[Collected data]
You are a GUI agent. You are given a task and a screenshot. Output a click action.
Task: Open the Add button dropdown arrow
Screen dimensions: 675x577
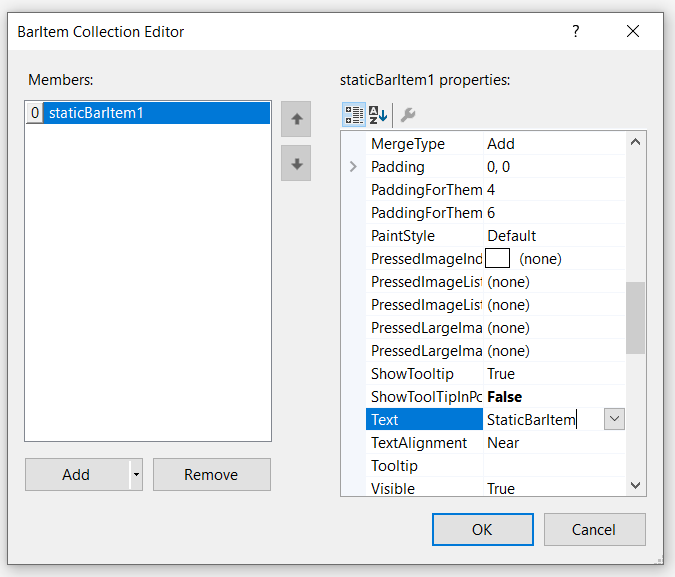tap(137, 475)
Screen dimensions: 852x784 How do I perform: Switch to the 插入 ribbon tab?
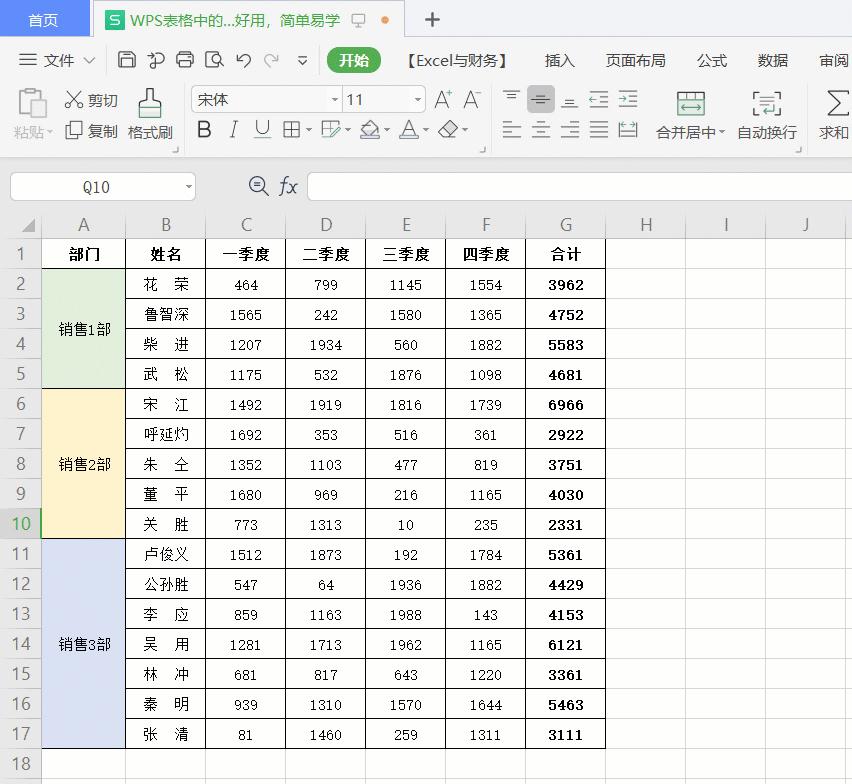559,60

What you are asked to do: Every line above gets copied exactly; none of the pictures do.

Completed exercise:
You are a GUI agent. You are given a task and a screenshot. Output a click action.
Task: Open the Add button dropdown arrow
Screen dimensions: 675x577
tap(137, 475)
Screen dimensions: 852x784 How do I perform: Switch to the 插入 ribbon tab?
559,60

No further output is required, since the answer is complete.